Listed entries Start Marker

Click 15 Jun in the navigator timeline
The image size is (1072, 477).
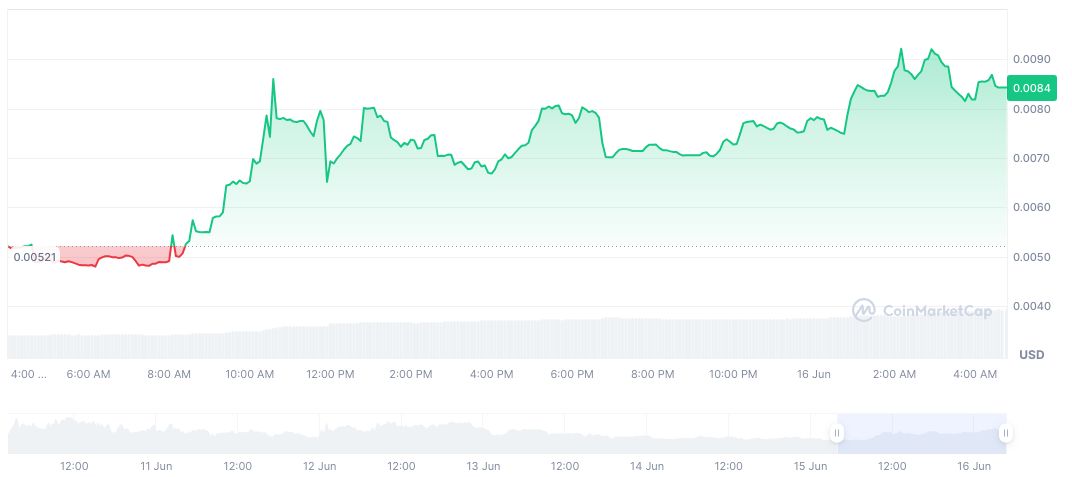coord(811,466)
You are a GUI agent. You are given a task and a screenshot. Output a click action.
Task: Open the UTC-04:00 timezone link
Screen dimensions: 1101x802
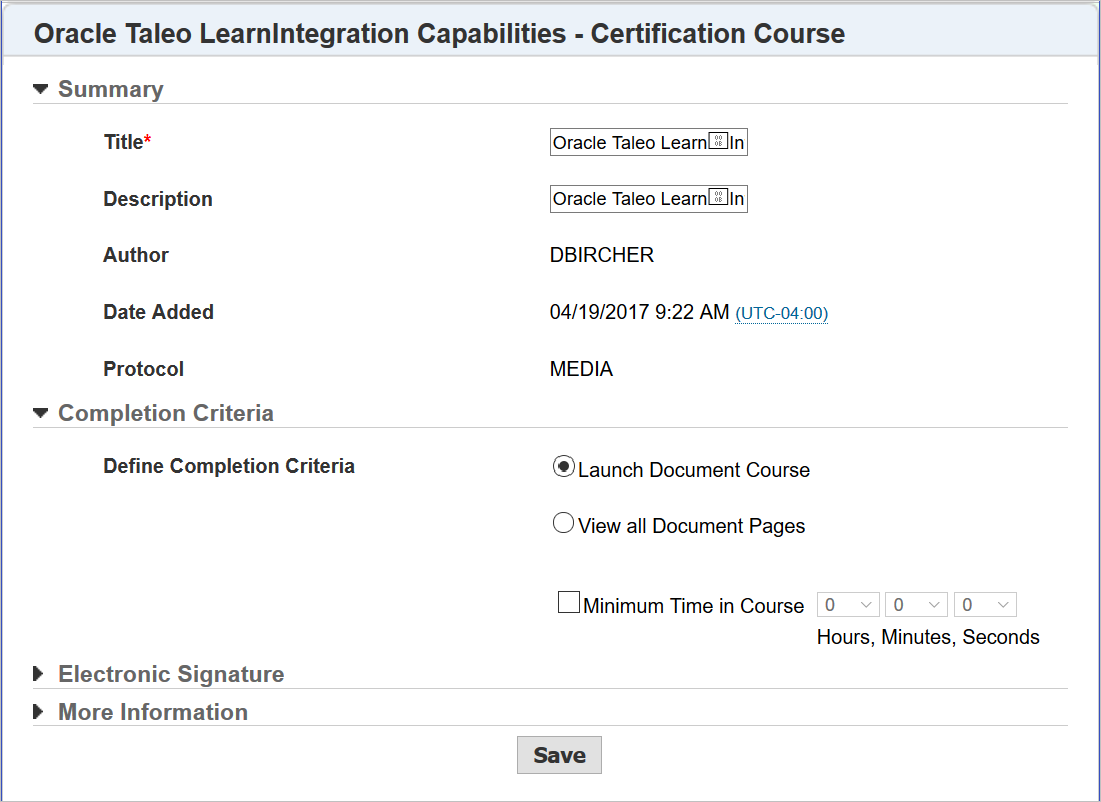tap(781, 314)
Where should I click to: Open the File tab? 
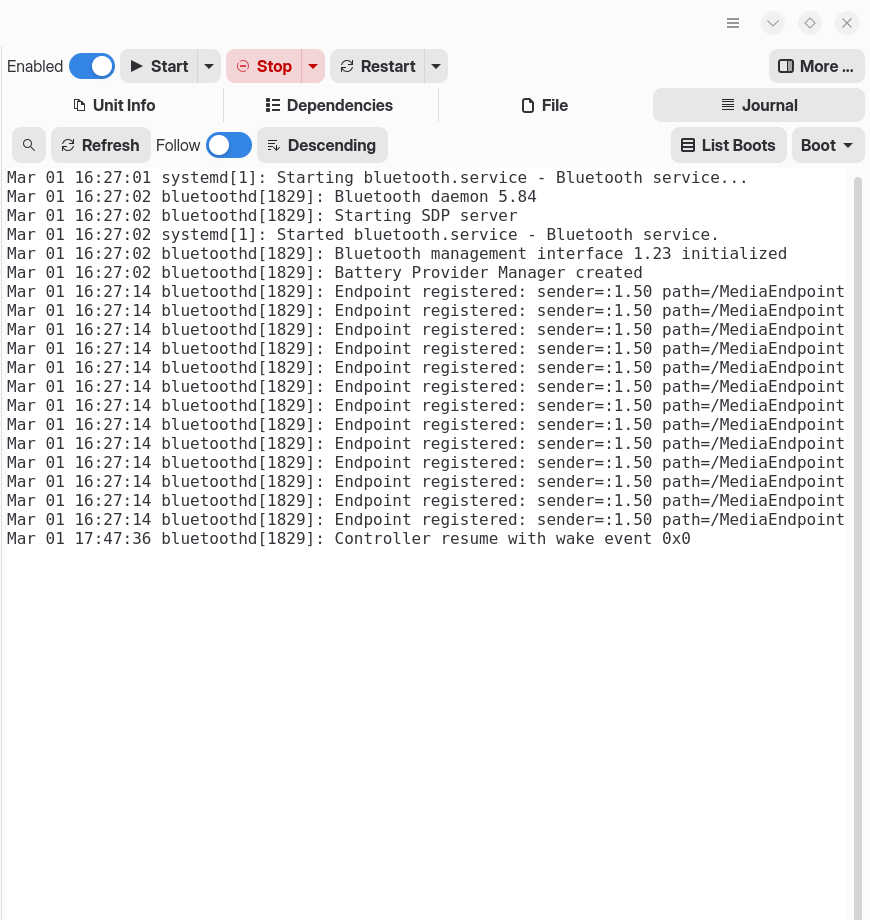click(x=545, y=105)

Listed entries End Marker

■ Task instructions
Pictures aside, every entry above must be repeated exactly.

■ Output of the task
Click 15 Jun in the navigator timeline
The image size is (1072, 477).
coord(811,466)
You are a GUI agent. You are given a task and a screenshot. Output a click action.
Task: Open the UTC-04:00 timezone link
Screen dimensions: 1101x802
tap(781, 314)
Where should I click to: Open the File tab? 
click(x=545, y=105)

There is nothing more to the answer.